■ INFORMATION PROVIDED

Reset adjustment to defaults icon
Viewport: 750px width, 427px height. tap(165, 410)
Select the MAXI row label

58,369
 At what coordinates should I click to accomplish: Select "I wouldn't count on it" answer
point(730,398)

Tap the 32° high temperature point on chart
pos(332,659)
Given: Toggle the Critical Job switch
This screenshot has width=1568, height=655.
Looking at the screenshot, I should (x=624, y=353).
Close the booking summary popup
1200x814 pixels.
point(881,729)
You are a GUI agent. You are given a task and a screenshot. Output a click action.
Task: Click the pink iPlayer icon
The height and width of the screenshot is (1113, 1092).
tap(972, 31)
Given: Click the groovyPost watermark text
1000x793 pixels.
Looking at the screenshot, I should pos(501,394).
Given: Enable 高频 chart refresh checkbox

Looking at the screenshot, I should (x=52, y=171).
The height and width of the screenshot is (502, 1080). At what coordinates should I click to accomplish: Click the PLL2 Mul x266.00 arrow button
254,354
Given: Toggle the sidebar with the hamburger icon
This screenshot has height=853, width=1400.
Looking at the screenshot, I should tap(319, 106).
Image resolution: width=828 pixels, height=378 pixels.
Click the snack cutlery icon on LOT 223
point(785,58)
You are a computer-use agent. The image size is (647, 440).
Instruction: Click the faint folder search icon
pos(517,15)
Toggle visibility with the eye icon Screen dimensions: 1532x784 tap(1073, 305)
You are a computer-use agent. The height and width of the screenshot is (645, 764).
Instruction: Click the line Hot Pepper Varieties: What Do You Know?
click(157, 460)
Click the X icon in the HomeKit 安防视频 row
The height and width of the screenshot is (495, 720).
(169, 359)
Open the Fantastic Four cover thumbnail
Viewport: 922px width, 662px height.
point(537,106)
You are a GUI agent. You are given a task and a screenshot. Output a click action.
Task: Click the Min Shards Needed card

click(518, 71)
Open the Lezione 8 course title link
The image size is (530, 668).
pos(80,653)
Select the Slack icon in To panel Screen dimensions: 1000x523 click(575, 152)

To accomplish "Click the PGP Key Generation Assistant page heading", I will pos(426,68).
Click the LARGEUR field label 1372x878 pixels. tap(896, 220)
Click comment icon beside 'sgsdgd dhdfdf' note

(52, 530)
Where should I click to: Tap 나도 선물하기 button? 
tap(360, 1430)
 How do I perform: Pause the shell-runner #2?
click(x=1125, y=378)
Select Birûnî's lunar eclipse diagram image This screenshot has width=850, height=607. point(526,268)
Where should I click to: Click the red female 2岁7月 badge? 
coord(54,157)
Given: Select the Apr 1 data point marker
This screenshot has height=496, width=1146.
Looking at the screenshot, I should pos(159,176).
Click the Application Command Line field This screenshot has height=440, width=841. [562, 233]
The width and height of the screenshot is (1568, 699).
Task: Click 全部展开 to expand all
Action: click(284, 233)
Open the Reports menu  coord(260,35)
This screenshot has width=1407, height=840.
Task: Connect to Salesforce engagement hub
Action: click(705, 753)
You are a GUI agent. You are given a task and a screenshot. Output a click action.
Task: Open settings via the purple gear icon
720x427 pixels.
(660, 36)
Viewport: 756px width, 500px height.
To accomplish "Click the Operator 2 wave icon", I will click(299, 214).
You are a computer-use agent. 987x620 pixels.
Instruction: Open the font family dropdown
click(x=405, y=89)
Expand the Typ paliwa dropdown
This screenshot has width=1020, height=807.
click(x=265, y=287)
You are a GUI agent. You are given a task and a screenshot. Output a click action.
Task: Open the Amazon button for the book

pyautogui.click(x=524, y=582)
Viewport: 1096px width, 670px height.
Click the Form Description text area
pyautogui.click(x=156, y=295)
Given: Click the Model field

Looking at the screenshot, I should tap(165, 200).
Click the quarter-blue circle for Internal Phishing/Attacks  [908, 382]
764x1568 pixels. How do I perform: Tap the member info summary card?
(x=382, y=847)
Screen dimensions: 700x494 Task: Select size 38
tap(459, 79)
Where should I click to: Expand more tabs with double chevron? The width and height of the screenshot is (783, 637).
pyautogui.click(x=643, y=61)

■ WHAT IS BEING ASKED
Beginning with the first line above, transcribe all of the data exactly.

■ SOLUTION
Reset adjustment to defaults icon
Viewport: 750px width, 427px height. tap(165, 410)
Select the MAXI row label

58,369
 At what coordinates should I click to accomplish: Select "I wouldn't count on it" answer
point(730,398)

Tap the 32° high temperature point on chart
pos(332,659)
Given: Toggle the Critical Job switch
This screenshot has width=1568, height=655.
Looking at the screenshot, I should (x=624, y=353).
Close the booking summary popup
1200x814 pixels.
point(881,729)
You are a GUI agent. You are given a task and a screenshot. Output a click action.
Task: Click the pink iPlayer icon
The height and width of the screenshot is (1113, 1092).
tap(972, 31)
Given: Click the groovyPost watermark text
1000x793 pixels.
Looking at the screenshot, I should pos(501,394).
Given: Enable 高频 chart refresh checkbox

Looking at the screenshot, I should (x=52, y=171).
The height and width of the screenshot is (502, 1080). At what coordinates should I click to accomplish: Click the PLL2 Mul x266.00 arrow button
254,354
Given: Toggle the sidebar with the hamburger icon
This screenshot has height=853, width=1400.
Looking at the screenshot, I should tap(319, 106).
Image resolution: width=828 pixels, height=378 pixels.
Click the snack cutlery icon on LOT 223
point(785,58)
You are a computer-use agent. The image size is (647, 440).
Instruction: Click the faint folder search icon
pos(517,15)
Toggle visibility with the eye icon Screen dimensions: 1532x784 tap(1073, 305)
You are a computer-use agent. The height and width of the screenshot is (645, 764).
Instruction: Click the line Hot Pepper Varieties: What Do You Know?
click(157, 460)
Click the X icon in the HomeKit 安防视频 row
The height and width of the screenshot is (495, 720).
(169, 359)
Open the Fantastic Four cover thumbnail
Viewport: 922px width, 662px height.
point(537,106)
You are a GUI agent. You are given a task and a screenshot. Output a click action.
Task: Click the Min Shards Needed card

click(518, 71)
Open the Lezione 8 course title link
The image size is (530, 668).
pos(80,653)
Select the Slack icon in To panel Screen dimensions: 1000x523 click(575, 152)

To accomplish "Click the PGP Key Generation Assistant page heading", I will pos(426,68).
Click the LARGEUR field label 1372x878 pixels. tap(896, 220)
Click comment icon beside 'sgsdgd dhdfdf' note

(52, 530)
Where should I click to: Tap 나도 선물하기 button? 
tap(360, 1430)
 How do I perform: Pause the shell-runner #2?
click(x=1125, y=378)
Select Birûnî's lunar eclipse diagram image This screenshot has width=850, height=607. point(526,268)
Where should I click to: Click the red female 2岁7月 badge? 
coord(54,157)
Given: Select the Apr 1 data point marker
This screenshot has height=496, width=1146.
Looking at the screenshot, I should pos(159,176).
Click the Application Command Line field This screenshot has height=440, width=841. [562, 233]
The width and height of the screenshot is (1568, 699).
Task: Click 全部展开 to expand all
Action: click(284, 233)
Open the Reports menu  coord(260,35)
This screenshot has width=1407, height=840.
Task: Connect to Salesforce engagement hub
Action: click(705, 753)
You are a GUI agent. You are given a task and a screenshot. Output a click action.
Task: Open settings via the purple gear icon
720x427 pixels.
(660, 36)
Viewport: 756px width, 500px height.
To accomplish "Click the Operator 2 wave icon", I will click(299, 214).
You are a computer-use agent. 987x620 pixels.
Instruction: Open the font family dropdown
click(x=405, y=89)
Expand the Typ paliwa dropdown
This screenshot has width=1020, height=807.
click(x=265, y=287)
You are a GUI agent. You are given a task and a screenshot. Output a click action.
Task: Open the Amazon button for the book

pyautogui.click(x=524, y=582)
Viewport: 1096px width, 670px height.
Click the Form Description text area
pyautogui.click(x=156, y=295)
Given: Click the Model field

Looking at the screenshot, I should tap(165, 200).
Click the quarter-blue circle for Internal Phishing/Attacks  [908, 382]
764x1568 pixels. How do I perform: Tap the member info summary card?
(x=382, y=847)
Screen dimensions: 700x494 Task: Select size 38
tap(459, 79)
Where should I click to: Expand more tabs with double chevron? The width and height of the screenshot is (783, 637).
pyautogui.click(x=643, y=61)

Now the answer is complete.